The structure is similar to silk on a molecular level, and researchers claim it is simple to mass-produce. Manufacturers won’t need to use dyes or chemicals that can leak and contaminate the environment or other goods because the material can be textured to add color. Researchers can also shape it into items that are similar to today’s plastics.
There has been more research already into spider silk by the Japanese firm Spiber

Tuomas Knowles, a professor of physical chemistry and biophysics, has spent years researching protein function and activity, particularly the impact of misshaped protein structures on their function. He and his colleagues have looked into the role of abnormal proteins in diseases like Alzheimer’s.
“We normally investigate how functional protein interactions allow us to stay healthy and how irregular interactions are implicated in Alzheimer’s disease, disclosed by the lead researcher in a university release. “It was a surprise to find our research could also address a big problem in sustainability: that of plastic pollution.”
He and his team also looked at the molecular structure of spider silk while studying these protein structures. The goal was to figure out what mechanism gives silk its strength, knowing that it has weak molecular interactions.
“We discovered that one of the key features that gives spider silk its strength is the regular arrangement of hydrogen bonds in space and at a very high density,” says Knowles.
The researchers then proposed a method for other proteins, such as plant proteins, to assemble themselves in the same way.
“We know very little about the self-assembly of plant proteins,” says PhD candidate Ayaka Kamada, the paper’s first author. “It’s exciting to know that by filling this knowledge gap, we can find alternatives to single-use plastics.”
Using food waste to create useful items
They discovered that a soybean protein was capable of forming these repeating structural patterns with strong hydrogen bonds. The soybean proteins created a scaffold that was remarkably similar to silk. Given that soybeans are a major food waste product, the team hails this as a game-changing discovery.
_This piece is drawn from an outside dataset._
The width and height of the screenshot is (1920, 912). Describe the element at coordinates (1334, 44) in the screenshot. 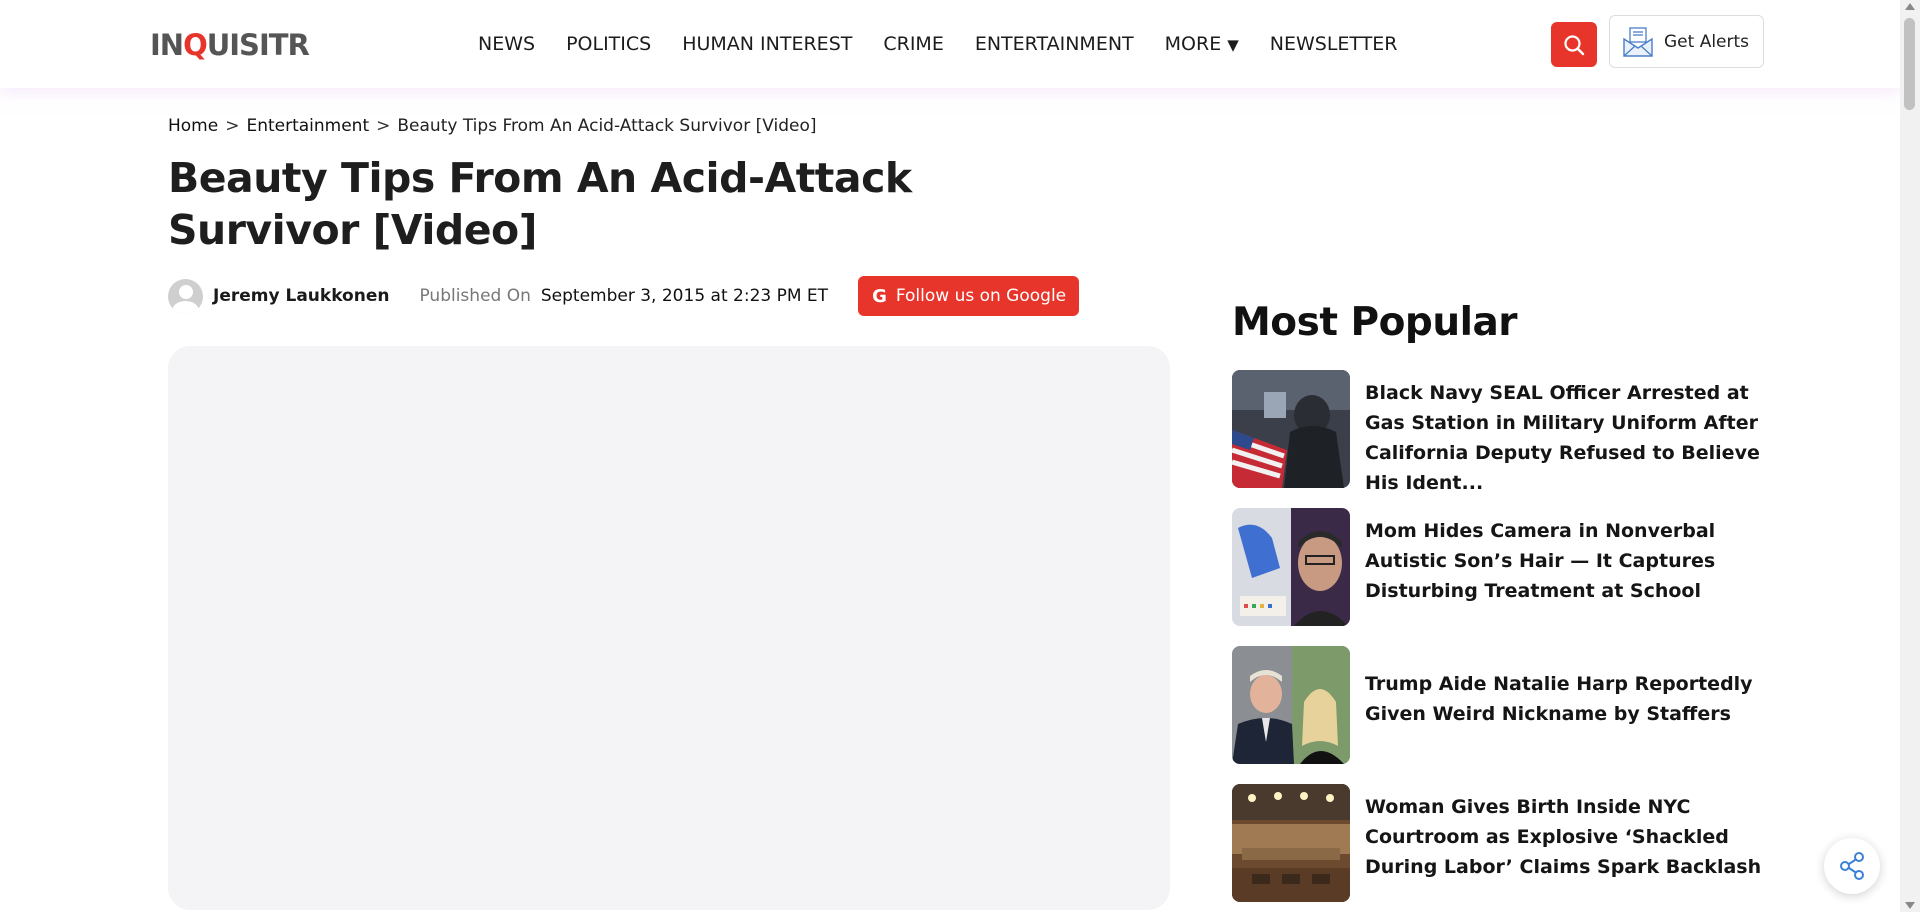

I see `nav-newsletter: NEWSLETTER` at that location.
“Because all proteins are made of polypeptide chains, under the right conditions we can cause plant proteins to self-assemble just like spider silk,” Knowles explains. “In a spider, the silk protein is dissolved in an aqueous solution, which then assembles into an immensely strong fiber through a spinning process which requires very little energy.”
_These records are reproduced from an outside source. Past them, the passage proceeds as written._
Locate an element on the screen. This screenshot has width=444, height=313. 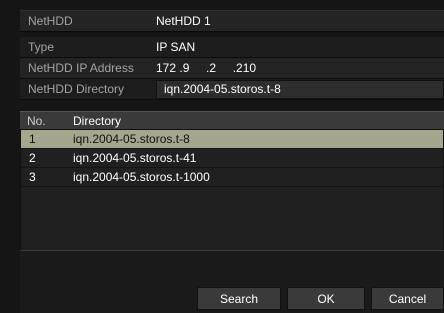
type-label: Type is located at coordinates (42, 47).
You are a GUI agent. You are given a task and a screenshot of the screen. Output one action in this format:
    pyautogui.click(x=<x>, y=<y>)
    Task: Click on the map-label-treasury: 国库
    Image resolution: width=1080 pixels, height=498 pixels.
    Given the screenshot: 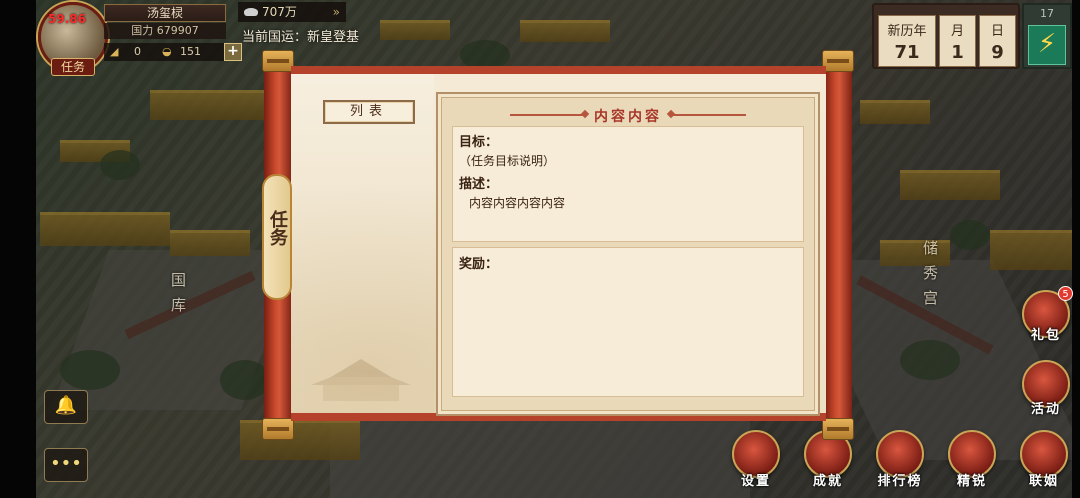 What is the action you would take?
    pyautogui.click(x=178, y=297)
    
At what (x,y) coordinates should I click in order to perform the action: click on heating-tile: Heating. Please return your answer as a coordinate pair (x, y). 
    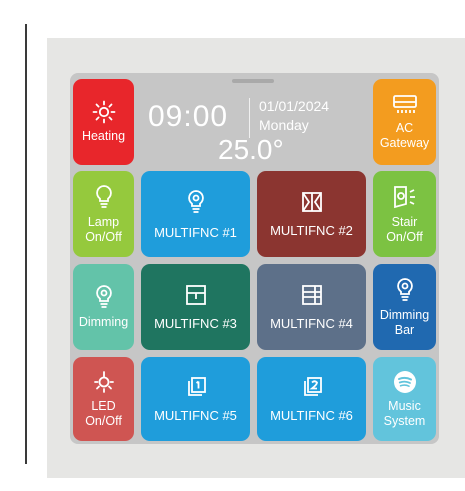
    Looking at the image, I should click on (104, 122).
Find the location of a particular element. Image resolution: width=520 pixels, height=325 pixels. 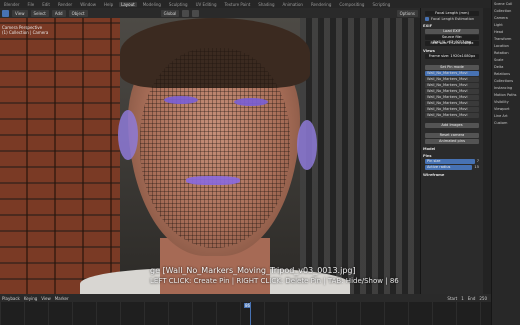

“Other researchers have been working directly with silk materials as a plastic replacement, but they’re still an animal product,” says Dr. Marc Rodriguez Garcia. “In a way, we’ve come up with ‘vegan spider silk’ – we’ve created the same material without the spider.”
Garcia is the head of Xampla’s research and Development department and a co-author of the study.
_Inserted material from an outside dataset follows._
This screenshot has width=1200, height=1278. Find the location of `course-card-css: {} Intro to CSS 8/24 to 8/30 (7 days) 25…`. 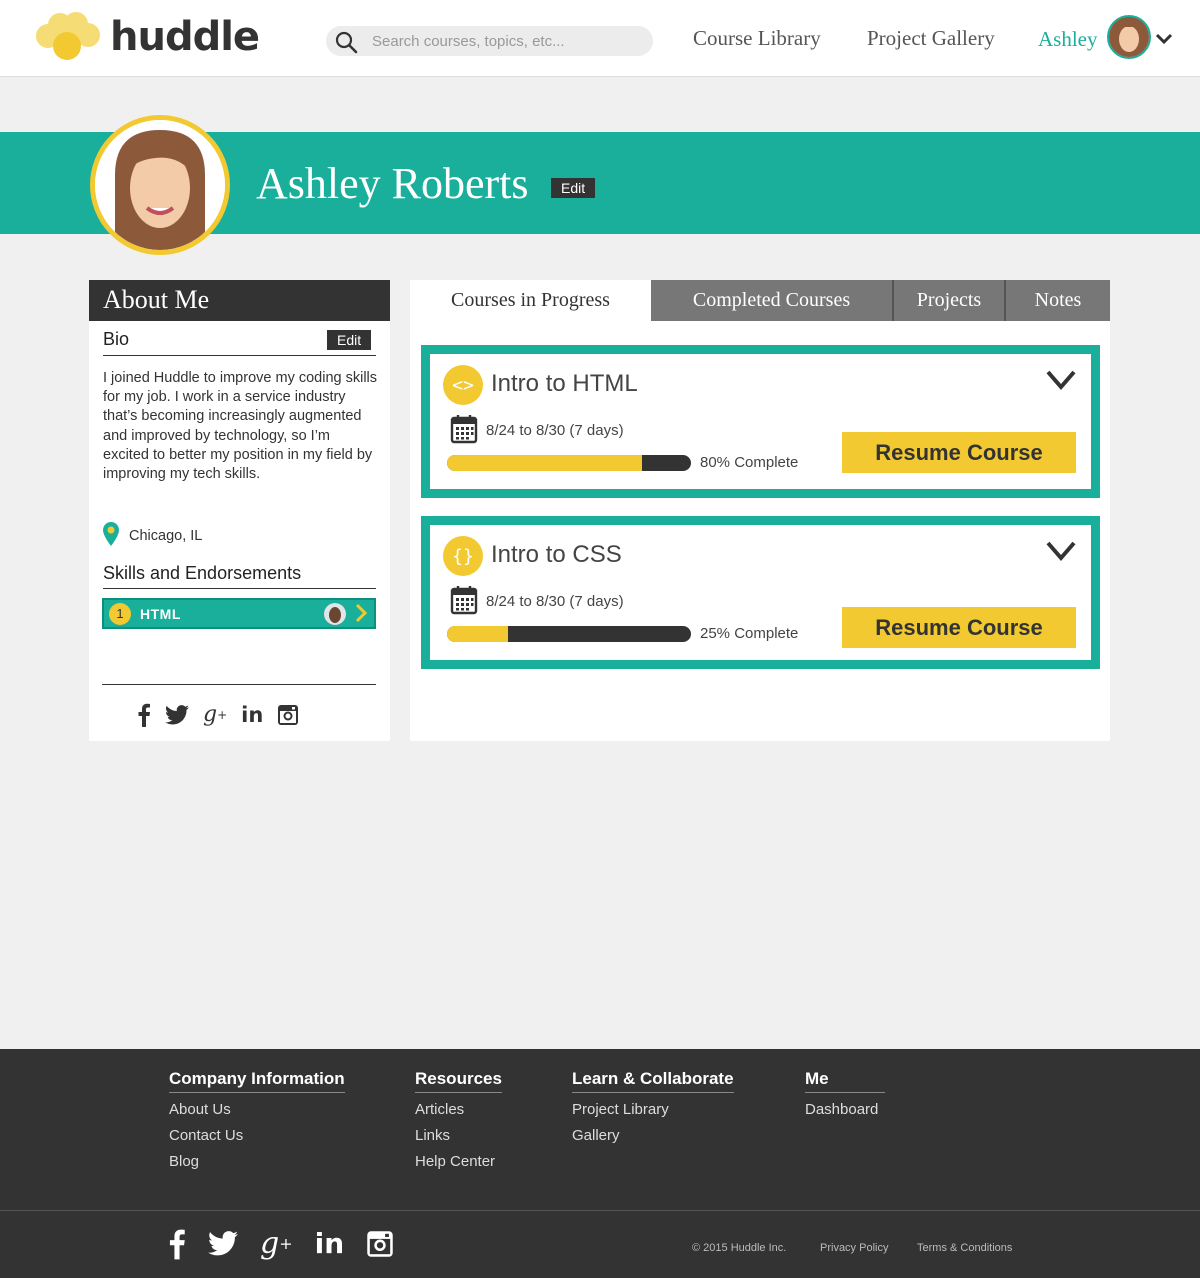

course-card-css: {} Intro to CSS 8/24 to 8/30 (7 days) 25… is located at coordinates (760, 592).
The substance’s strength comes from the repeating pattern of the soy isolate proteins, which creates a resilient, sustainable, and non-toxic material comparable to top-of-the-line engineering polymers.
“This is the culmination of something we’ve been working on for over ten years, which is understanding how nature generates materials from proteins,” Knowles adds. “We didn’t set out to solve a sustainability challenge — we were motivated by curiosity as to how to create strong materials from weak interactions.”
“The key breakthrough here is being able to control self-assembly, so we can now create high-performance materials,” Rodriguez Garcia states. “It’s exciting to be part of this journey. There is a huge, huge issue of plastic pollution in the world, and we are in the fortunate position to be able to do something about it.”